Asia shares dip on hawkish Fed remarks; recession risk weighs on commodities, oil

Tue Jan 10 2023
Lucy Harlow (4081 articles)
Asia shares dip on hawkish Fed remarks; recession risk weighs on commodities, oil

Asian shares fell on Tuesday, commodities shed recent gains from China’s reopening, and oil traded lower following hawkish comments from two U.S. Federal Reserve officials overnight, with investors turning cautious ahead of key inflation data.

MSCI’s broadest index of Asia-Pacific shares outside Japan (.MIAPJ0000PUS) was down 0.17%.

“The main theme overnight was cautiousness in the equity space as stocks pared gains after hawkish comments from two Fed officials.

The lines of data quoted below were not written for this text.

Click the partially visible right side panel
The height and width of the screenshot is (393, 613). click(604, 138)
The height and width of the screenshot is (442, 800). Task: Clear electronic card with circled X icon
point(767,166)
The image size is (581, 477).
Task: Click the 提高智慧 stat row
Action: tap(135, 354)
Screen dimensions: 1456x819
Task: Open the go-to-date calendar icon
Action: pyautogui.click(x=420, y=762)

Raphael Bostic and Mary Daly said the Fed would likely hike (interest) rates to above 5% and hold them there for some time,” Commerzbank said in a client note.

The S&P500 index (.SPX) began the week on a bullish tone with a more than 1.4% increase in early U.S. trading on Monday before giving up all the gains to close a touch lower.

U.S. treasury notes and the U.S. dollar remained under pressure, with the yield on U.S. 10-year notes edging higher on Tuesday by 2.23 basis point to 3.5393%, from 3.517% late on Monday.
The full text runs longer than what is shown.